The closures of schools and daycare centers this spring abruptly changed life for many American parents. As almost half of those with young kids lost child care, their stress levels soared.
And their children suddenly started spending much more time watching media on screens.
A new study aims to make sense of these phenomena and draw fresh conclusions about what it really means when kids spend hours looking at cell phones, computers or televisions.
The early findings suggest that children’s “screen time” reflects parents’ stress levels and access to resources, not their philosophy or knowledge about child rearing.
“Screen time is a symptom of a family in distress,” says Joshua Hartshorne, co-author of the study and assistant professor of psychology and neuroscience at Boston College. “That’s what the COVID data seems consistent with. Take a whole bunch of parents. Take away their child care. Stress goes up and screen time goes up.”
The definition and consequences of screen time are up for debate, although concerns about it are not new. The amount of time kids spend in front of screens has stirred up anxiety at least as far back as when televisions became popular in the 1950s. Recent research and discourse has shied away from absolutes and has tried to tease out nuances about what media children are consuming and whether they’re watching alone or while interacting with their guardians.
“What matters is, what is the content on the screen and the context of the watching and the playing and what are the needs of the child?” says Lisa Guernsey, director of the teaching, learning and tech program at New America and author of the books “Screen Time” and “Tap, Click, Read: Growing Readers in a World of Screens.” “All three may be very different for every family in every household.”
Screen time has been associated with worse child developmental outcomes, but it can be difficult to discern exactly why.

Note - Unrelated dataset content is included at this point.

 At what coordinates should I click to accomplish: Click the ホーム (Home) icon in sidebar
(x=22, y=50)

The kids who spend more time in front of screens also tend to be those whose families experience poverty, or racism, or inadequate social support—conditions that also correlate with worse outcomes.
Determining whether it’s screen time or low socio-economic status and the stress it causes parents (or some other factor) that is responsible for those outcomes would require randomly assigning kids to watch hours of TV and studying the results, Hartshorne says—not an experiment in which many parents want to participate.

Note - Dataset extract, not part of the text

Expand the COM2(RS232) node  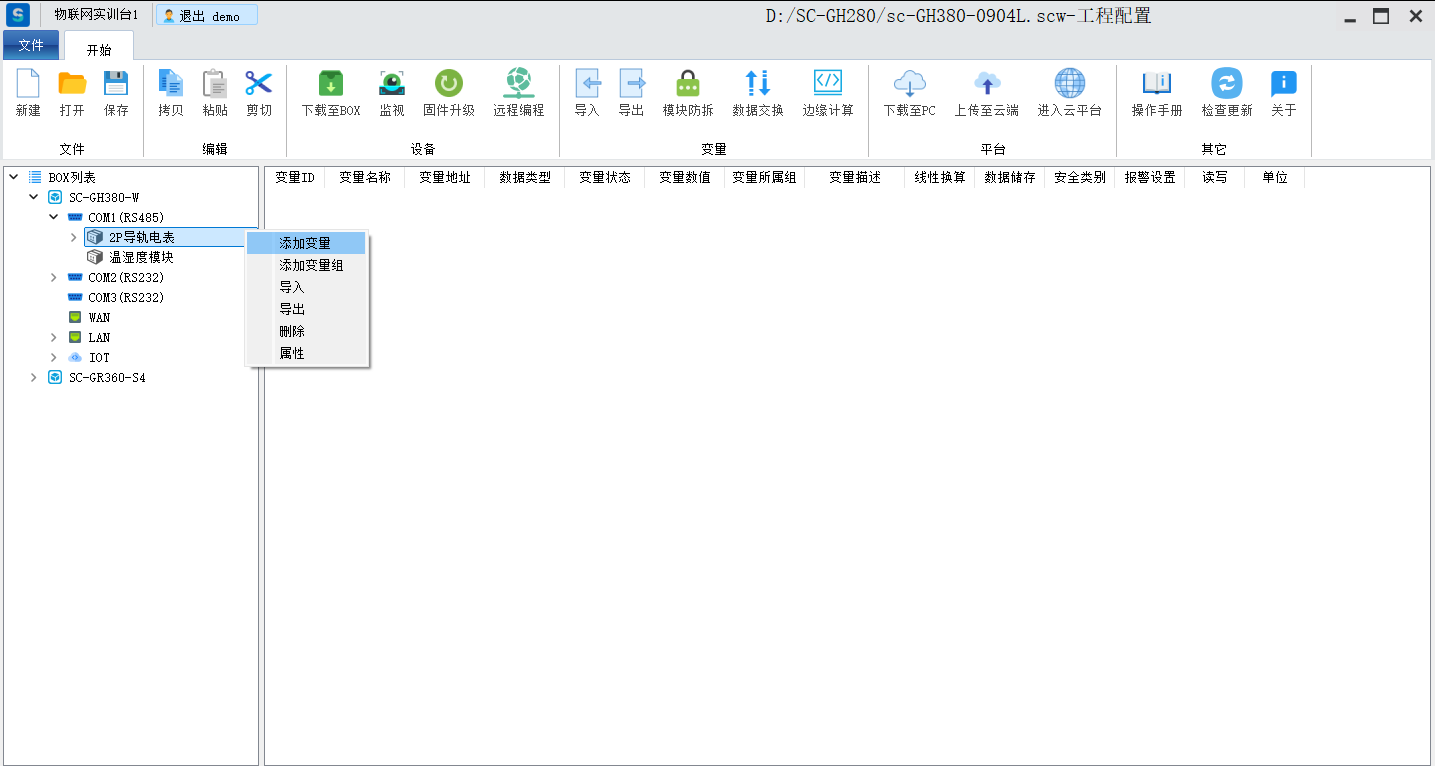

But the pandemic offered up a natural experiment by drastically changing conditions for all kinds of families all across the country at the same time. Realizing this, Hartshorne and other researchers at Boston College and the University of Maryland who collaborate on the KidTalk study of child language development dug into data about school shutdowns, parent stress and user rates of streaming media services.
Their findings show that use of child-related media content spiked this spring, with increases that correspond with school closures. Viewership jumped right before schools officially closed in March and also in early June, at the end of the (remote) school year, according to data from Reelgood, a tool that aggregates streaming media services such as Netflix.
Such a large shift in family behavior did not come because millions of parents suddenly “changed their minds about the dangers of screen time,” the study says. Rather, it concludes that the change was spurred by a broad loss of child care and the additional stress that loss put on parents.
From left to right, data about media streaming, parent stress and school closures, from March 9, 2020 (top row) and March 23, 2020 (bottom row).
For each variable being measured, blue indicates lower levels, while red indicates higher levels.
Courtesy of Joshua Hartshorne.
Several national surveys about parent mental health as well as information gathered through the KidTalk program show parents who lost child care reported that their kids’ screen time increased more than parents who didn’t lose child care.
These results have not yet been peer reviewed and published by a scientific journal, but are available through a pre-print server in order to get feedback from the research community.
If these conclusions hold up, they may yield a couple of important insights, Hartshorne says. One is that trying to reduce screen time by coaching (or scolding) parents—currently a popular approach—might not do much other than make people feel guilty.
“This does help to advance the conversation so it’s not just about parental preference or whether parents are ignoring science or the advice of health experts,” says Guernsey, who was not involved with the study. “This is parents feeling like they have no choice but to use screen media, TV shows and games to help raise their children right now.”
And for some families, it's not just "right now." Even before the pandemic, low-income parents who lacked child care resources were “put in an almost impossible situation,” Guernsey says. “You’re put at a real disadvantage to do what science says you should be doing with your children.”
Another insight from the findings is that, as the study title suggests, child screen time levels could be used “as an index of family distress,” perhaps even a piece of information that could help diagnose whether a family or a community of families needs more resources.
Alleviating that distress may require policy solutions, Hartshorne says: “If what you really care about is screen time, what you should do is universal day care.”